09/07/2008
Nicolas Sarkozy assistera aux cérémonies d'ouverture des Jeux olympiques de Pékin, ont confirmé les services de l'Elysée mercredi. Pourtant, le dialogue entre la Chine et le dalaï lama semble au point mort.
La décision du président français a été rendue publique après une rencontre avec le président chinois Hu Jintao, au matin de la journée de clôture du sommet du G8 à Toyako, sur l'île japonaise d'Hokkaïdo.
Les services de l'Elysée ont déclaré que Nicolas Sarkozy a "confirmé son intention" d'assister aux cérémonies d'ouverture des JO le 8 août prochain à Pékin en tant que président français et président en exercice de l'Union européenne.
Suivant l'exemple de George W. Bush
Sarkozy suit donc l'exemple de son homologue américain, George W. Bush. La Maison Blanche avait annoncé jeudi que George W. Bush assisterait à la cérémonie d'ouverture des JO. D'autres grandes puissances, par contre, ne seraient pas présentes.

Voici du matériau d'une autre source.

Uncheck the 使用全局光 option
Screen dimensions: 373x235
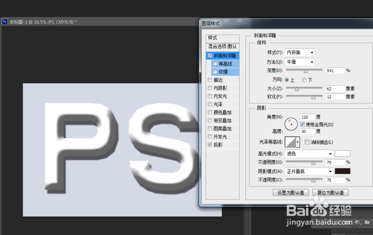302,124
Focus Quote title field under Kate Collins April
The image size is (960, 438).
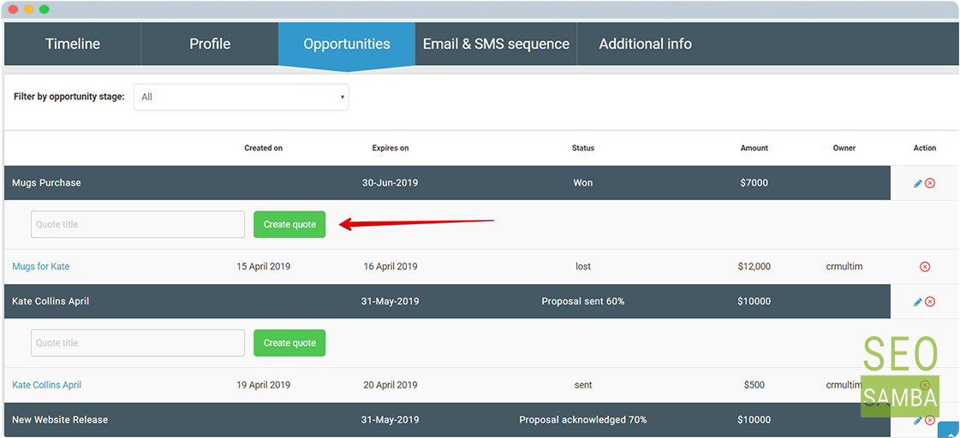pos(138,343)
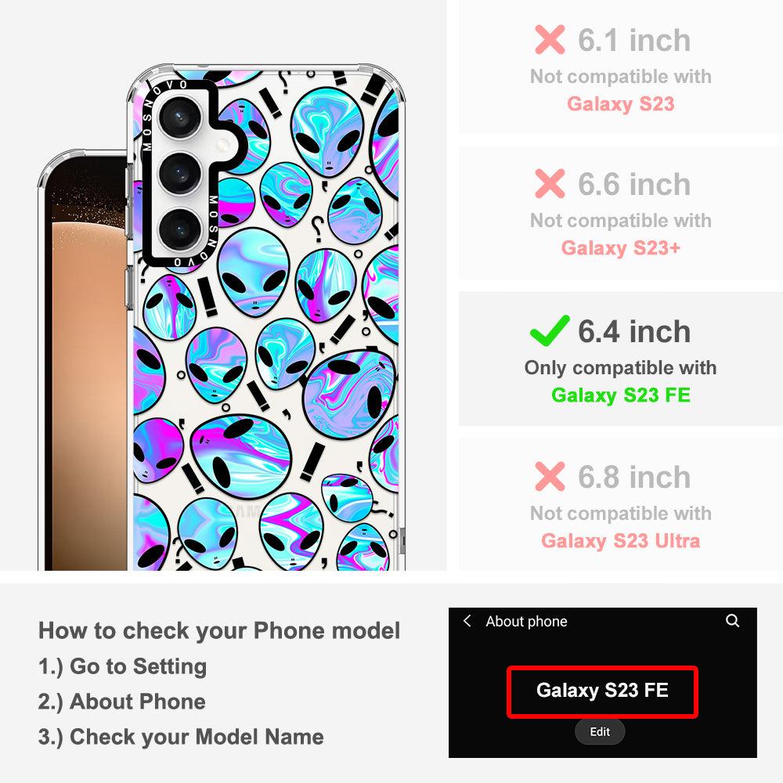Click the Galaxy S23 red label
The height and width of the screenshot is (783, 783).
tap(621, 104)
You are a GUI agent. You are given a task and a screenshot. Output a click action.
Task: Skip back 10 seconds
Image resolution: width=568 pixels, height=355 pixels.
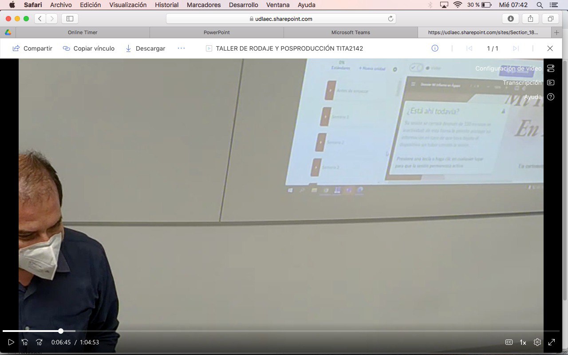point(25,342)
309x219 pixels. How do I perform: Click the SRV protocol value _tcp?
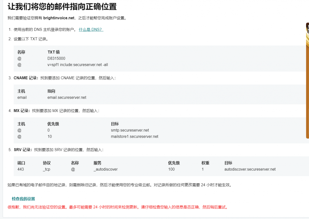[x=46, y=169]
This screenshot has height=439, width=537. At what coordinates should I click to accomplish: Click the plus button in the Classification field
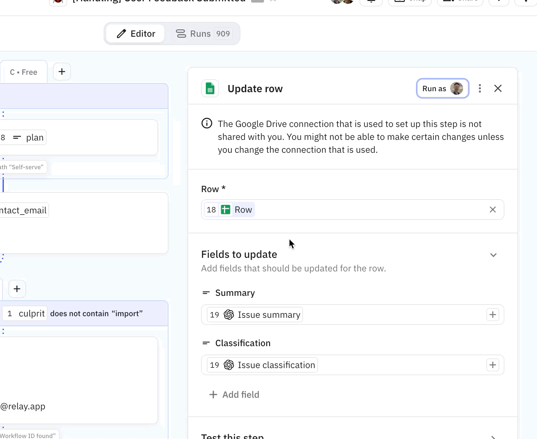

Ni la chancelière allemande Angela Merkel ni le Premier ministre canadien Stephen Harper ne seront aux cérémonies d'ouverture des Jeux de Pékin. Le Premier ministre britannique Gordon Brown, de son côté, a annoncé qu'il ne serait pas présent à Pékin pour la cérémonie d'ouverture, mais qu'il serait présent pour la clôture dans la mesure où la prochaine ville accueillant les JO sera Londres.
Qu'en est-il du dialogue entre la Chine et le Dalaï lama?
Nicolas Sarkozy avait conditionné sa venue au progrès dans les pourparlers entre les autorités chinoises et le Dalaï-lama. Selon Sarkozy, ces pourparlers "progressent bien". Un émissaire du Dalaï lama, Lodi Gyari, s'était pourtant déclaré "déçu" par ses discussions avec la Chine...
Et une possible rencontre entre le Dalaï lama, lors de sa visite en France au mois d'août, et M. Sarkozy ne semble pas plaire non plus aux autorités chinoises.
L'ambassadeur de Chine à Paris a mis en garde la France contre une rencontre entre Nicolas Sarkozy et le Dalaï-lama qui aurait des "conséquences graves" sur les relations entre les deux pays, révèle "Le Figaro" dans son édition de mercredi.
En balance: les contrats portant sur la vente de 56 rames de TGV et de plus d'une centaine d'Airbus, selon "Le Figaro" qui cite des diplomates chinois en poste à Paris. L'un de ces diplomates cité par le quotidien déclare qu'"on ne peut pas avoir le beurre et l'argent du beurre".